(EXERCISE OBJECTIVE): The line containing "Task: Open Notification Settings in sidebar" and every line after it, through the last one below: output exactly these and nothing else.
——
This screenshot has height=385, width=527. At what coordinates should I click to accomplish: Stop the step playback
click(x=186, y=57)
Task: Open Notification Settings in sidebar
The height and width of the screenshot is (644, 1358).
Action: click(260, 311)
——
(TASK RESULT):
Task: Open Notification Settings in sidebar
The height and width of the screenshot is (644, 1358).
Action: click(260, 311)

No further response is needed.